→ AIM OF THE EXERCISE
Copy the data from the line with "At what (x,y)" to the line with "The width and", substituting "carry out" for "perform" and leaving all else unchanged.

[INFORMATION SUPPLIED Boundary: Start]

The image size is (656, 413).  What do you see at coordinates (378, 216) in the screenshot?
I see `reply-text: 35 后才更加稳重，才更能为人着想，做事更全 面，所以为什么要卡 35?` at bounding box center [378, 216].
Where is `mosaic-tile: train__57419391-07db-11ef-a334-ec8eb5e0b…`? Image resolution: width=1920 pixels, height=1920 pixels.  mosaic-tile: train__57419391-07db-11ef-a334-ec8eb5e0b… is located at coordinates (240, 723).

[INFORMATION SUPPLIED Boundary: End]
[INFORMATION SUPPLIED Boundary: Start]

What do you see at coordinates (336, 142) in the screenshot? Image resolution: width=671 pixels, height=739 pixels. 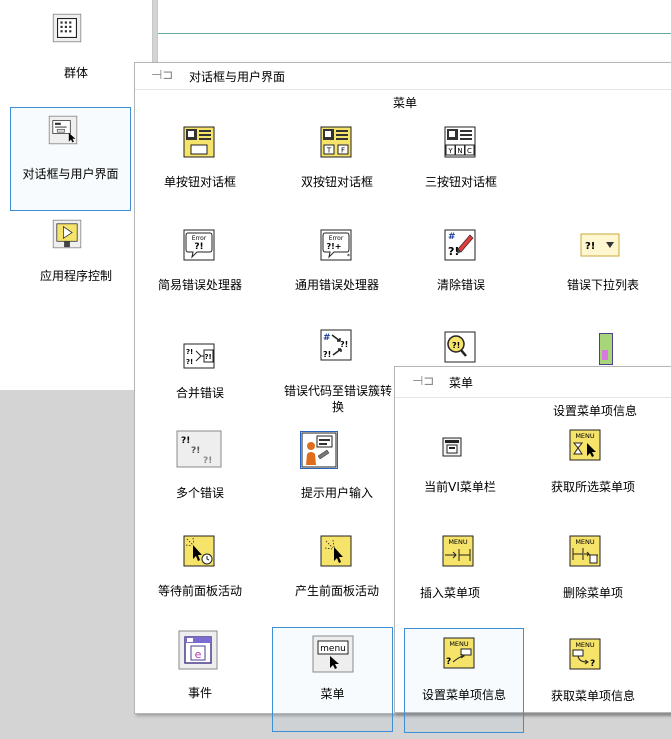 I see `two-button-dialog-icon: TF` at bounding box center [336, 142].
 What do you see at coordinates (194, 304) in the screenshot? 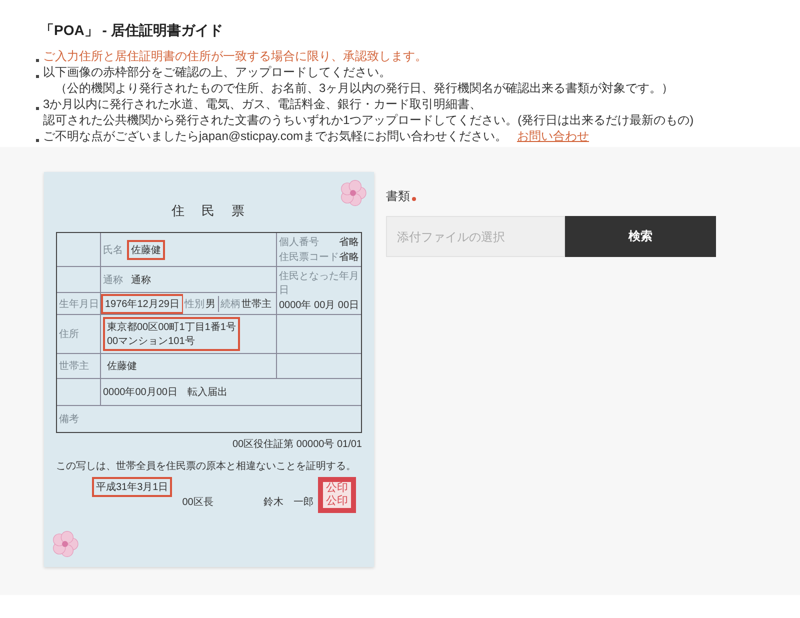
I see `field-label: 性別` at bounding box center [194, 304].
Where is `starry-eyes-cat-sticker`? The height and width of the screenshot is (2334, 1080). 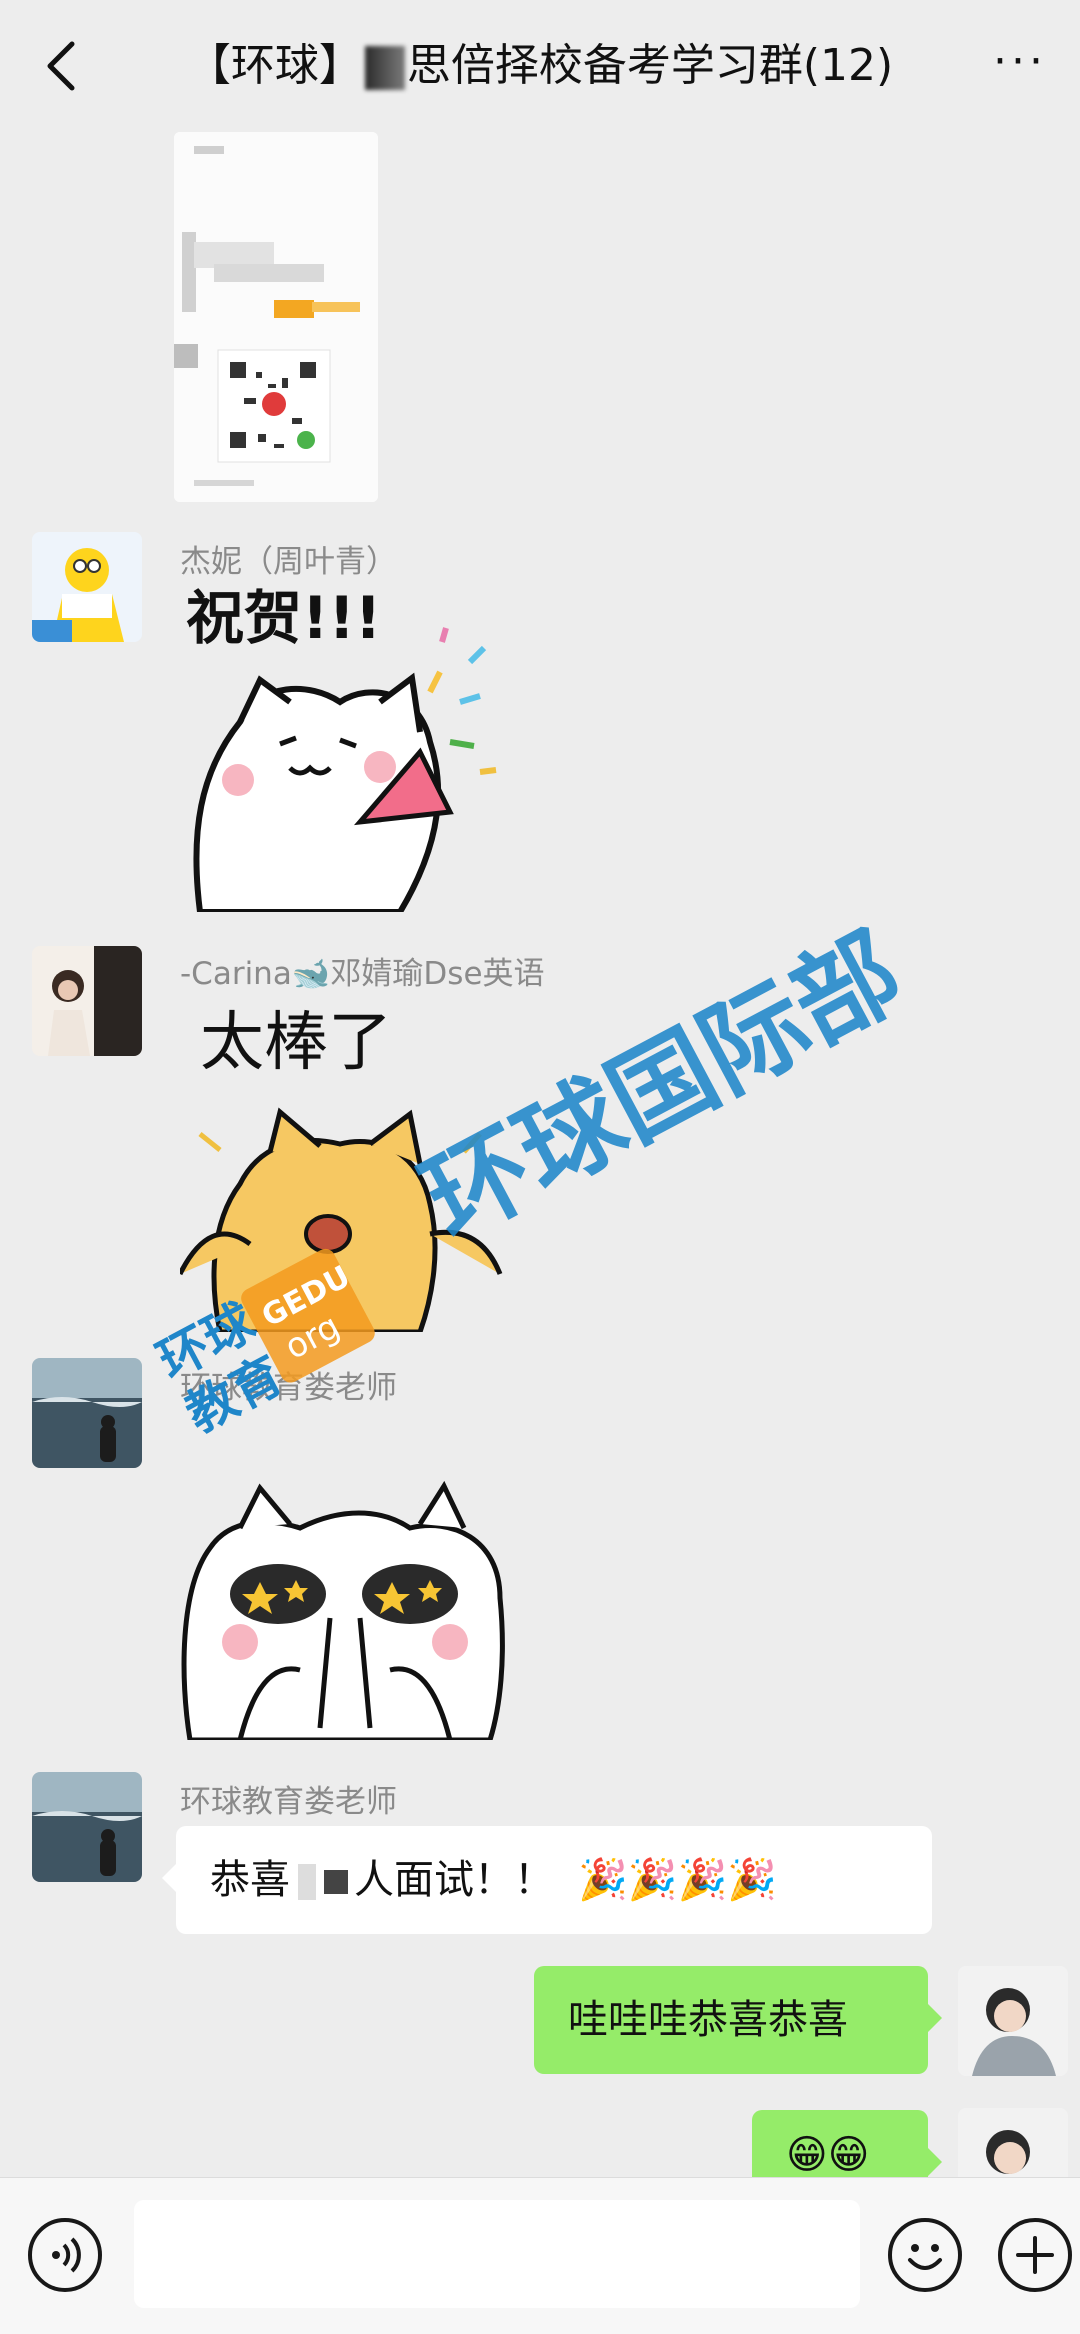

[INFORMATION SUPPLIED Boundary: End]
[INFORMATION SUPPLIED Boundary: Start]

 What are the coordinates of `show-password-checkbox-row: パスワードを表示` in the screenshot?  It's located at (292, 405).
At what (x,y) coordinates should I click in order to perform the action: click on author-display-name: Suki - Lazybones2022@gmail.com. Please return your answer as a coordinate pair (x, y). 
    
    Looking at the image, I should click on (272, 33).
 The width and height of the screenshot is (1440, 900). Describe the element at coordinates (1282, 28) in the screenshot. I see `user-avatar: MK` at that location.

[INFORMATION SUPPLIED Boundary: End]

→ ANSWER BELOW
At what (x,y) coordinates should I click in order to carry out the action: click on author-display-name: Suki - Lazybones2022@gmail.com. Please return your answer as a coordinate pair (x, y). 
    
    Looking at the image, I should click on (272, 33).
 The width and height of the screenshot is (1440, 900). Describe the element at coordinates (1282, 28) in the screenshot. I see `user-avatar: MK` at that location.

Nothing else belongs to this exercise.